Luther’s academic program stresses education beyond the classroom walls. We encourage students to engage in real-world learning in order to test their career goals and gain valuable professional experience. Internships are a crucial component of this experiential learning and Luther helps match history majors with choice internships at museums, historical societies, and various governmental organizations.
For more information about internship opportunities at Luther, visit Career Center’s internship program.
When: January, 2019
Where: Aase Haugen House in Decorah
During January term of her sophomore year at Luther College, history major Caroline Handley worked in the archive of Aase Haugen Senior Services (AHSS). Named after Norwegian immigrant Aase who immigrated with her parents and four brothers in 1854, the community includes an archive of the many people who have lived and worked at AHSS during its 100+ years. Caroline spent her J-term organizing the collection as well as cataloging new materials which were donated as a response to requests by AHSS. “This internship really gave me a new appreciation for local history,” says Handley. “It is an amazing opportunity to work with items that had been hidden away and to be able to give people the opportunity to view them, learn more, and inspire an appreciation for this organization.” This summer, Caroline will continue working with the local history of Decorah’s Norwegian immigrant population through an internship at the Vesterheim Museum.
When: Summer, 2018
Where: Corinth, Greece
"Greece is a place where the layers and layers of earth compose the very foundation of Western civilization. Being able to handle pieces 2,000 years old is beyond my understanding," Aakre said. One of the most meaningful things he processed and cleaned was a pot sherd that contained the fingerprint of a slave. "When you're cleaning 48,000 pot sherds, you lose the human connection, so those little reminders that a human, who wasn't any older than me or my co-workers, lived here, brought me back to the importance of the dig. Even though the work could be considered mundane, this is part of the human story that hasn't truly been written about," he said.The majority of day-to-day work in the excavation at Kenchreai involved cleaning and processing the dig site by scrubbing, weighing and counting pot sherds. Over the course of the month, Aakre's team processed more than 48,750 pot sherds.
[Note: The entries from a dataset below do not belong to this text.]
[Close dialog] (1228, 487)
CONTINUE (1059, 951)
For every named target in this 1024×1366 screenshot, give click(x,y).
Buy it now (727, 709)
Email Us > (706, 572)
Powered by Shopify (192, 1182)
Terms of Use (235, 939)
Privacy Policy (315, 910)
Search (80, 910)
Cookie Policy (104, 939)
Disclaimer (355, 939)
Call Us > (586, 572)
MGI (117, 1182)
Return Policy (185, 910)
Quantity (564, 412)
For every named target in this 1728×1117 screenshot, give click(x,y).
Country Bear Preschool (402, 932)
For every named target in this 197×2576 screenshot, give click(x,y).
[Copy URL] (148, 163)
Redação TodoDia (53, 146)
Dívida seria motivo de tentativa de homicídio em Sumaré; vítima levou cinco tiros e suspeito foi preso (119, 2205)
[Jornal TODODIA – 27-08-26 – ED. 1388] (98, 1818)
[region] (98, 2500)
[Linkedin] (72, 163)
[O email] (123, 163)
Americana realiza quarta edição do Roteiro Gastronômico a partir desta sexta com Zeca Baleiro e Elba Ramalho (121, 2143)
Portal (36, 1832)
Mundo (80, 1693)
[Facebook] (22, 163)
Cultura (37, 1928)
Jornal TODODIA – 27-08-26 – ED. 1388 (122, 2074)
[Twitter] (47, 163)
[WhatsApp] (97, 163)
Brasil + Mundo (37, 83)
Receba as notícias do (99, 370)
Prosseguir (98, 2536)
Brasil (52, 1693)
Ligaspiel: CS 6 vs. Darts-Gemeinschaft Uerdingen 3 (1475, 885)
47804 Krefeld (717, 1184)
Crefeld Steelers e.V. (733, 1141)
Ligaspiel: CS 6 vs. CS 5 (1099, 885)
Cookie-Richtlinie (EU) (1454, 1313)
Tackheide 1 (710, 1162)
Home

Reflecting on his experience, Aakre concluded that "being in the heart of Paulian Greece was impactful to me as a history and pre-seminary student, planning to attend Luther Seminary next year. Going to Acro-Corinth, visiting the ancient site there and getting to stand in the building where Paul was put on trial by Roman officials, contributed to my decision to attend seminary."
When: Spring, 2015
Where: National Archives and Records Administration
The National Archives and Records Administration (NARA) preserves and makes available the permanently valuable records of the federal government. In addition to its original location in Washington, DC, the agency has locations all over the country, including regional facilities and presidential libraries. Andrea, A History major and Museum Studies minors, spent the spring semester in Washington, DC, as a research intern with NARA's Office of Education and Public Programs. She split her time between researching materials in both the online catalog and physical collections, and helping with educational activities such as those in the Boeing Learning Center and museum tours. This has been a fantastic experience being part of NARA's work to promote democracy through use of their collections and has helped her develop knowledge and skills useful for entering the museum or archival field.
When: January, 2015
Where: Vesterheim Norwegian-American Museum
The Vesterheim Norwegian-American Museum is dedicated to the preservation of the immigrant story and is known as one of the most comprehensive museums in the United States dedicated to a single immigrant group. For her museum studies internship, Taylor spent the month of January in the museum's archives working with the personal papers and music transcripts belonging to the late Sigvart Hofland, composer and former professor at Luther College. Taylor surveyed, processed, sorted, arranged, and digitally cataloged Hofland's collections for the museum archive in order to make it available for research and use. This was a fascinating experience that only furthered Taylor's interest in pursuing a professional career in archives and special collections.
When: Summer, 2014
Where: Smithsonian Institution
As a double major in history and anthropology with a minor in museum studies, Emily was excited to be an intern for the National Air and Space Museum in Washington, D.C. It is one of the most visited museums in the country and works to commemorate and preserve the history and progress of aerospace technology. Emily worked in the collections department, which is in the process of moving the entire collection to a new storage facility. Her main tasks involved updating the documentation of various artifacts, as well as cleaning and moving medium-sized artifacts such as aircraft engines. One especially memorable moment of Emily’s internship was when she got to survey the tools used for the Apollo Lunar Module, getting a behind the scenes tour of the NASM’s spacesuit storage holding Neil Armstrong’s Apollo 11 suit. Overall, this experience renewed her love of space history and provided Emily with valuable work experience to help with future grad school applications and a future career in museums.